I am sorry for leaving this issue open for so long. When implementing regularized SEM with non-smooth penalty functions, I found that the combination of fit indices and smoothed penalties can be problematic.
Basically what happens is that none of the parameters will be exactly zero due to the smoothing. Afterwards, information criteria are typically used to select the best model among those fitted with different penalty values. Here, we reward the sparsity of the parameter vector; that is, we count the number of non-zero parameters. Because none of the parameters will be exactly zero when smoothing the penalty, it seems that the current implementation in OpenMx uses a threshold below which parameters are set to zero (this is implemented here). The degrees of freedom are then computed based on this threshold (see here).

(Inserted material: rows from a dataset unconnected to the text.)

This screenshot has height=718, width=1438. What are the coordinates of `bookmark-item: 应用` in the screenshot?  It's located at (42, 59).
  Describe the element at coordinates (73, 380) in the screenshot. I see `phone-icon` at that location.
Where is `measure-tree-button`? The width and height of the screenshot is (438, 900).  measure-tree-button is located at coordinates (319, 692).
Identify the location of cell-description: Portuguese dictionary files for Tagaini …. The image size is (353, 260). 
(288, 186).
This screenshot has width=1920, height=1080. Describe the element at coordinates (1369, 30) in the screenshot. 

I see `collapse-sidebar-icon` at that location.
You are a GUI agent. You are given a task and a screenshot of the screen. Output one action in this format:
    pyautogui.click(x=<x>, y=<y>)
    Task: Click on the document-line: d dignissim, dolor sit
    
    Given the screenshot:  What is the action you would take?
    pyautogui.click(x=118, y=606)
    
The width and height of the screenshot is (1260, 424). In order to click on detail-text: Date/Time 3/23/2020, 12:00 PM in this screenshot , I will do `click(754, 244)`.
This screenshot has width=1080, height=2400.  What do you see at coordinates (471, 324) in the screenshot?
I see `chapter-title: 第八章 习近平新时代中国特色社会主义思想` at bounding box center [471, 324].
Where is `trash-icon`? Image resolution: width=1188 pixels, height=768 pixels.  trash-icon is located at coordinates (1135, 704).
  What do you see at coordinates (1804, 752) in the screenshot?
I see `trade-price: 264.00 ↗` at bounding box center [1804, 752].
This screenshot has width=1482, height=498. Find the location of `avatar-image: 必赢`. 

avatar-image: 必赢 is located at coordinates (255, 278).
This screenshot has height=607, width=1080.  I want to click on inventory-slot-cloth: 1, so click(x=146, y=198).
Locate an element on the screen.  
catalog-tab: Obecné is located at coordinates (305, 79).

I've used the same procedure in my own implementations of regularized SEM, but found that the theshold parameter can have a substantial influence on the final parameter estimates. Therefore, I decided to switch to specialized optimzers that take the non-differentiability into account. I've implemented such optimizers in the lessOptimizers repository for the lessSEM package that I've used for an in-depth comparison of smoothed and non-smoothed penalty functions (see here).
An alternative procedure is to adapt the computation of the degrees of freedom. Such procedures are, for instance, used by Geminiani et al. (2021). Alternatively, cross-validation could be used instead of information criteria. Here, no rounding is required because we don't reward the sparsity of the parameter vector.
Unfortunately, all three procedures - implementing specialized optimizers, adapting the degrees of freedom computation, or implementing cross-validation by default - require changes to the code beyond what I can do at the moment. For instance, the optimizers in lessOptimizers use Armadillo instead of Eigen and therefore cannot be used directly in OpenMx. But they may provide a starting point to implement specialized optimziers for OpenMx as well.
If there is anything I can help with, please let me know!